Abbiamo permesso questo strapotere dei nichilisti di professione anche perché le alte sfere ecclesiali hanno deciso di chiudere la bioetica in un armadio con tanto di bavaglio. Non ci nascondiamo dietro un dito: la nuova bioetica delle gerarchie vaticane è fatta di tutela del creato e roboetica. Costoro, seppur non abbiano cancellato dal Catechismo la imperitura dottrina sulla morale naturale, l’hanno messa in secondo se non in terzo piano. In tal modo hanno fatto sì che soldati come la prof.ssa Navarini rimangano isolati e non abbiano le spalle coperte dall’aviazione e dall’artiglieria. L’immunità di gregge copre chi sta nel gregge, non chi evita di intrupparsi. Il predatore attacca sempre la preda fuori dal branco. Ma questo non è fenomeno solo di oggi.
Perdoni il lettore se lo annoio ancora con un aneddoto autobiografico. Quando insegnavo presso l’Università Europea un giorno ricevetti una telefonata da un collega che ricopriva un certo ruolo che gli permetteva la gestione didattica del mio corso. Il collega, in perfetto stile vetero-democristiano, mi sibilò alla cornetta: «È opportuno ripensare il tuo corso di bioetica». Tradotto: occorre depotenziarlo, magari togliendogli ore e crediti, rendendolo facoltativo, etc. Io obiettai, ovviamente, ma non avevo accesso nella stanza dei bottoni per oppormi efficacemente alla proposta del collega. La prof.ssa Navarini invece aveva accesso e grazie a lei il «ripensamento» non andò in porto. Altro aneddoto: sempre un collega, anni fa, mi rivelò che, tenuto conto della virata ecologista del Vaticano, in un’altra università gestita dai Legionari di Cristo, nel corso di bioetica, occorreva mettere più l’accento ad esempio sulla deforestazione delle querce secolari in Canada che sulla deforestazione dei bambini nel ventre materno (l’esempio è parto della mia fantasia ed è stato fatto al solo scopo di esemplificare).

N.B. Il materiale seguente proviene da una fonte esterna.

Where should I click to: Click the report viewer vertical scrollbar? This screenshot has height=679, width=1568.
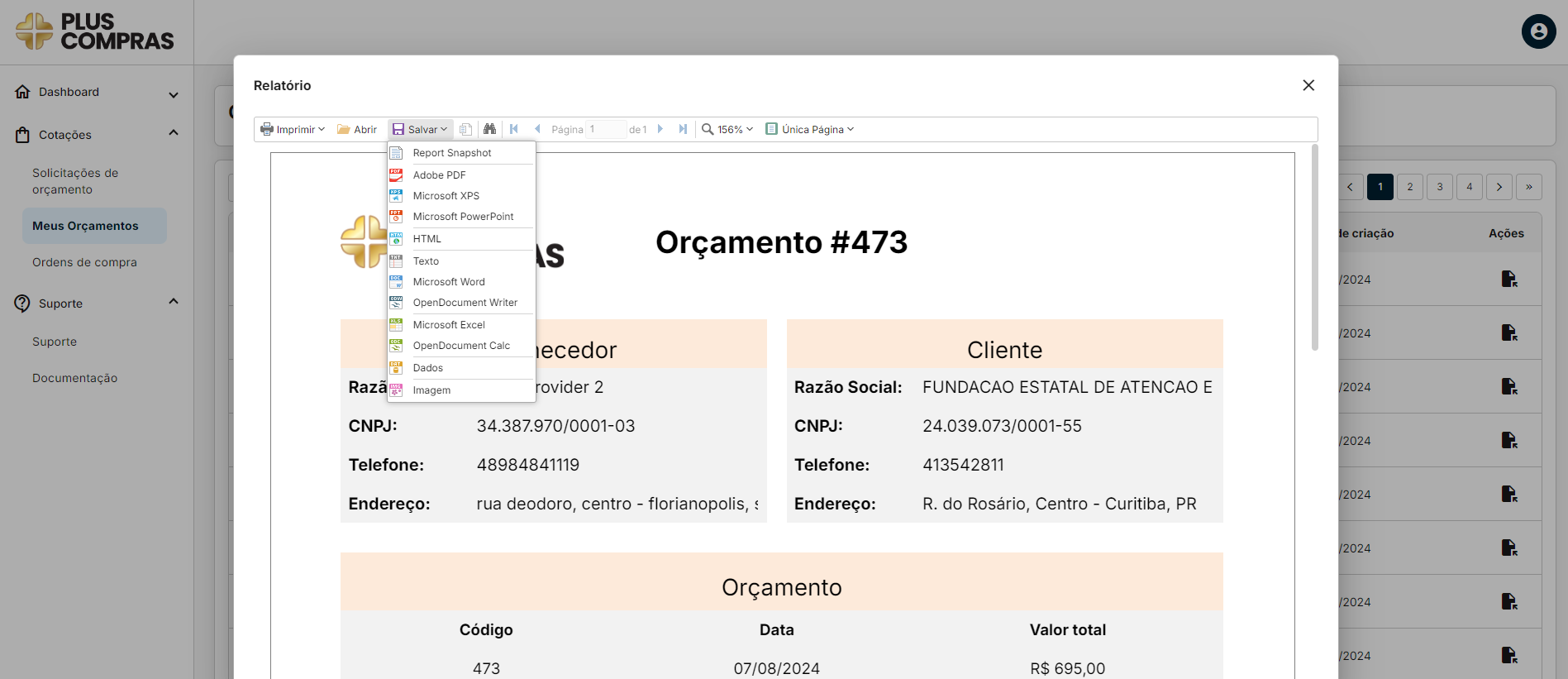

Perché questi aneddoti? Per spiegare che la pressione esercitata dal mondo secolarizzato sui temi eticamente sensibili è talmente forte che cedimenti in queste materie si registrano continuamente anche in casa cattolica. Di questo ovviamente era consapevole lo stesso cardinal Sgreccia e così veniamo al quarto aneddoto personale. Un giorno andai a trovare il cardinale a casa sua, al di là delle Mura Leonine. Parlammo di molte cose e ad un certo punto il discorso cadde sul rapporto tra bioetica e Chiesa. Sgreccia mi fece capire che la bioetica, in casa cattolica, era ormai considerata la figlia disabile di cui vergognarsi e da tenere in camera quando vengono gli ospiti (anche in questo caso la rozza e brutale metafora deve essere addebitata al sottoscritto cavernicolo).
Chiudiamo con un augurio. L’Università Europea ha pubblicato una apprezzabile nota per rispondere alle critiche apparse sui media. Ci auguriamo, anzi, siamo certi che questa solidarietà espressa nei confronti della prof.ssa Navarini continuerà nei mesi futuri e che quindi il Manuale di Sgreccia continuerà ad essere adottato nei suoi corsi anche per il prossimo anno accademico e non si faranno pressioni di alcuna sorta per cambiarlo a favore di testi assai più morbidi e accomodanti. Altrimenti, chi spingesse in questo senso farebbe meglio a scrivere per La Stampa.